# What is the best Reward / Treats?



## dpc134 (Jan 14, 2013)

All,
I am looking for advice / suggestions on what food rewards/treats people are using to train +R with their dogs? I have seen the training treats that are sold at Petsmart, but are there any out there that are top of line that your dogs go crazy over and are healthy?
Thanks in advice for the help.


----------



## SuperG (May 11, 2013)

dpc134 said:


> All,
> I am looking for advice / suggestions on what food rewards/treats people are using to train +R with their dogs? I have seen the training treats that are sold at Petsmart, but are there any out there that are top of line that your dogs go crazy over and are healthy?
> Thanks in advice for the help.



I give 'em loving....best treat..not available at any store.

And in second place, I have heard dessicated liver is a hit....never used it...but heard it many a time.

SuperG


----------



## HarleyTheGSD (Feb 13, 2012)

Every dog is different.
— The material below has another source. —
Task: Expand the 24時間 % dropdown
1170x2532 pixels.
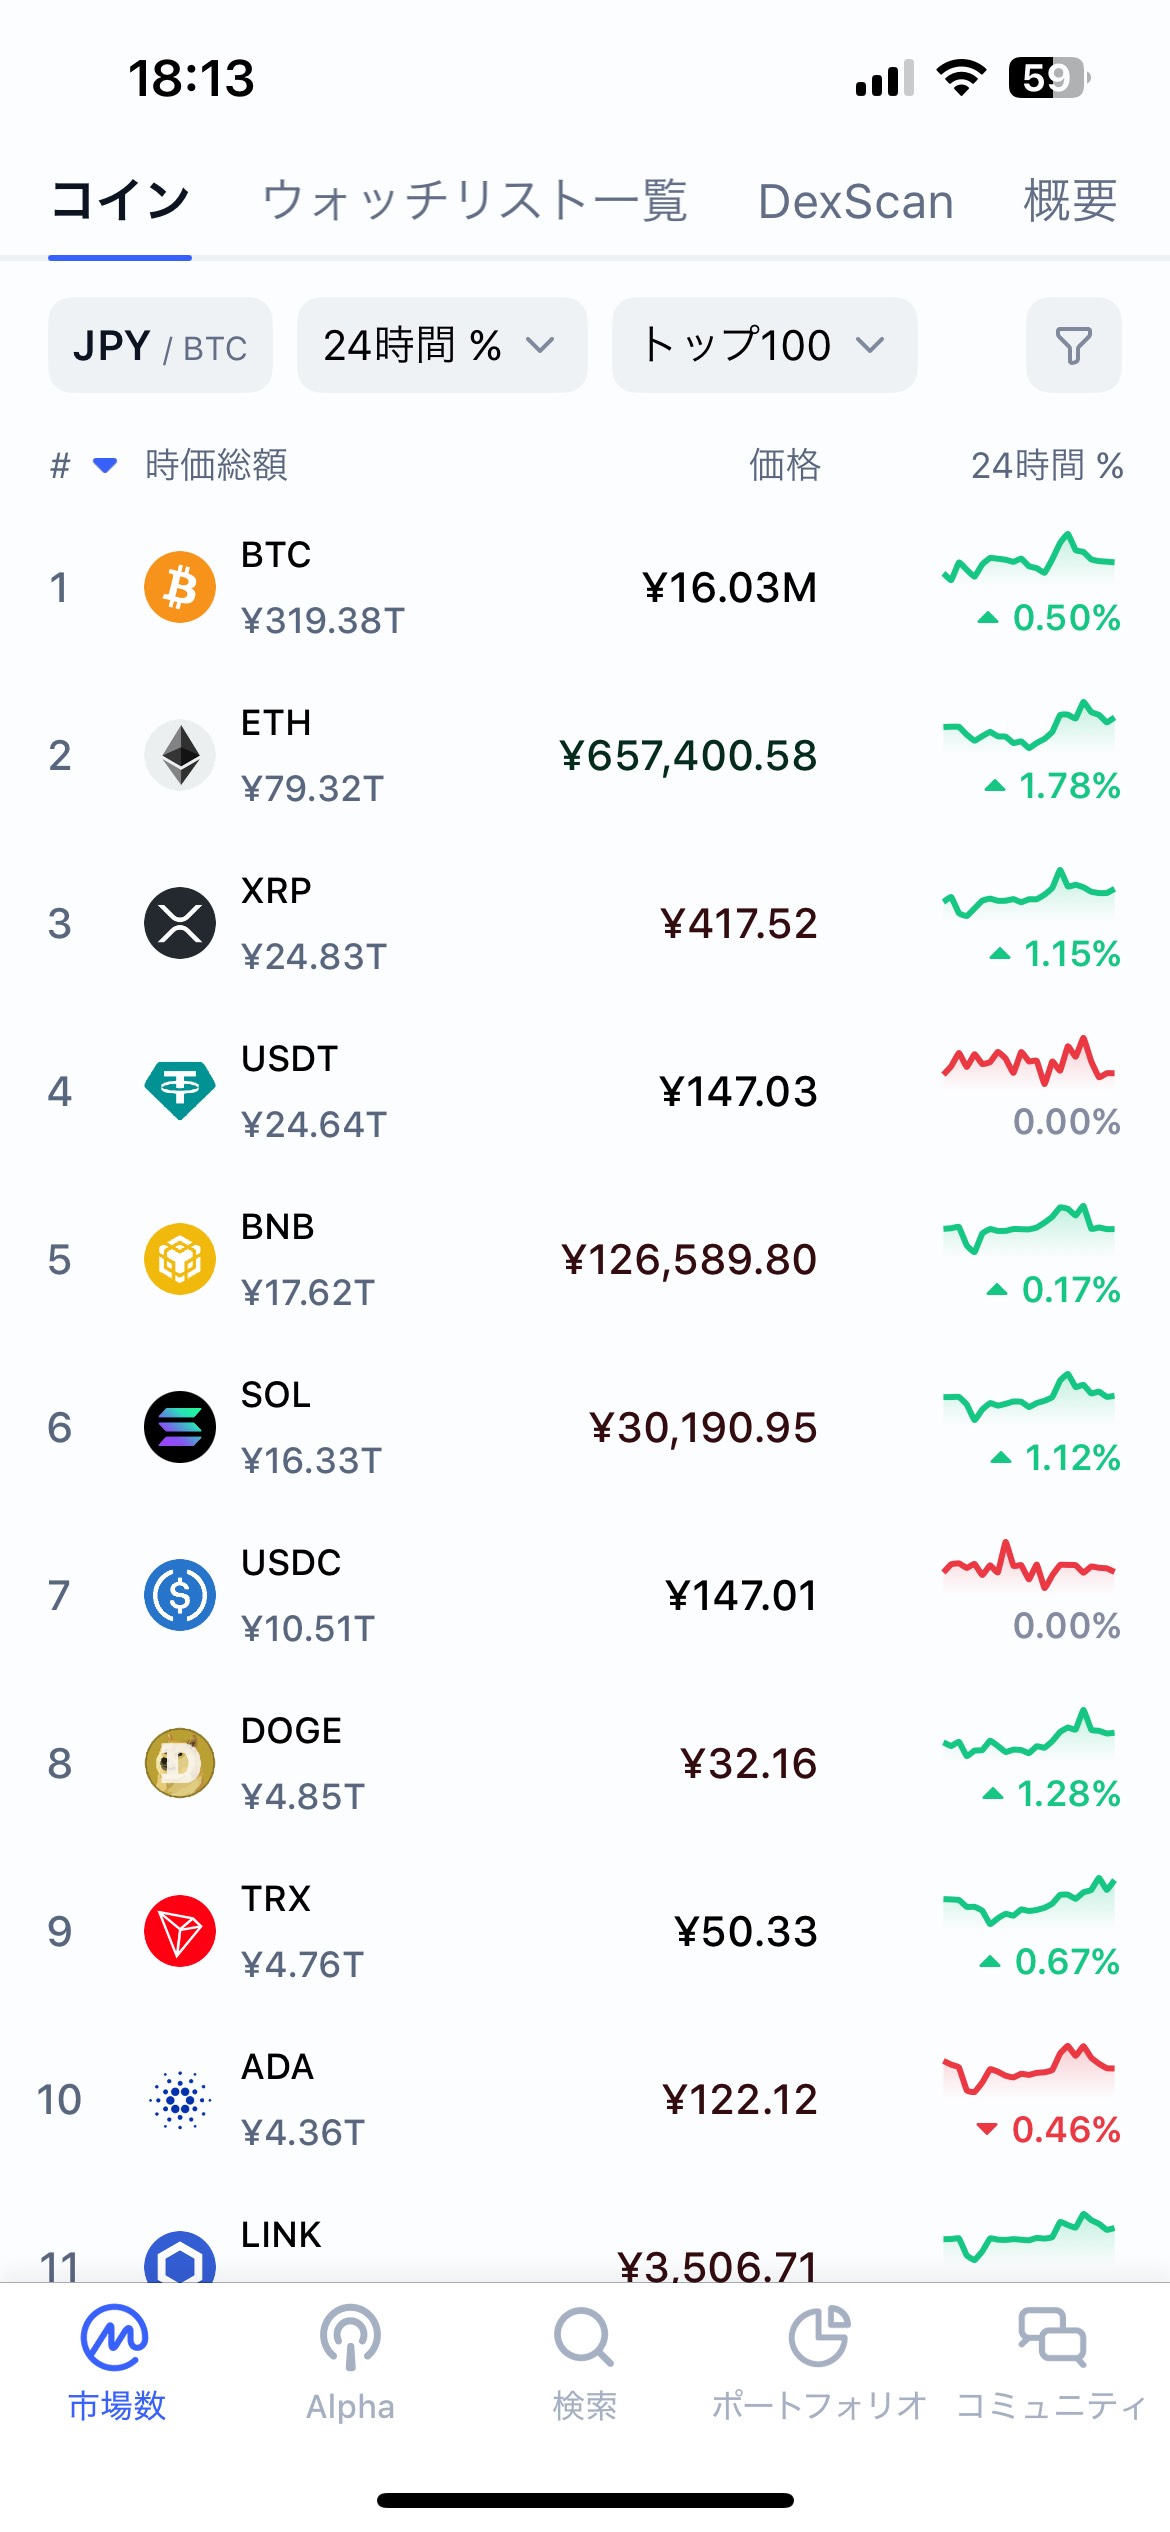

Some dogs are driven by food, some by toys. Experiment with both. Find out what your dog likes. 
Try playing with tug toys as well as a ball. Try giving your dog different kinds of food. It doesn't necessarily have to be bought at a pet store. My GSD loves peanut butter. But only give it in very small doses, otherwise, they'll be licking their chops for the next five minutes.
Use different kinds of meats. I have also used braunschweiger, which is liver. He loves it. 
Another important factor; alternate rewards. Don't give the same thing every time, mix it up, it makes things interesting.


----------



## David Winners (Apr 30, 2012)

I let the dog pick.

Some stuff I use:

Cut up hot dogs
Cheese cubes
Cubed cooked chicken
Natural Balance meat roll cubed
Zukes minis
Kibble
Peanut butter
Cream Cheese
Whatever left over meat is in the fridge


----------



## SuperG (May 11, 2013)

David Winners said:


> I let the dog pick.
> 
> Some stuff I use:
> 
> ...


Saw Peanut butter.....I used to smear peanut butter inside her hollowed out marrow bones.....just to make it last an extra minute or two. She sure likes her peanut butter.

SuperG


----------



## KatsMuse (Jun 5, 2012)

David Winners said:


> I let the dog pick.
> 
> Some stuff I use:
> 
> ...


Same here.

 Kat


----------



## dpc134 (Jan 14, 2013)

David Winners said:


> I let the dog pick.
> 
> Some stuff I use:
> 
> ...


Thanks David. I will start with these.


----------



## Mishka&Milo (Jan 4, 2014)

I use good quality kibble, and her favorite toy ball. Sometimes I use her own kibble... She just likes that I am giving her a snack. 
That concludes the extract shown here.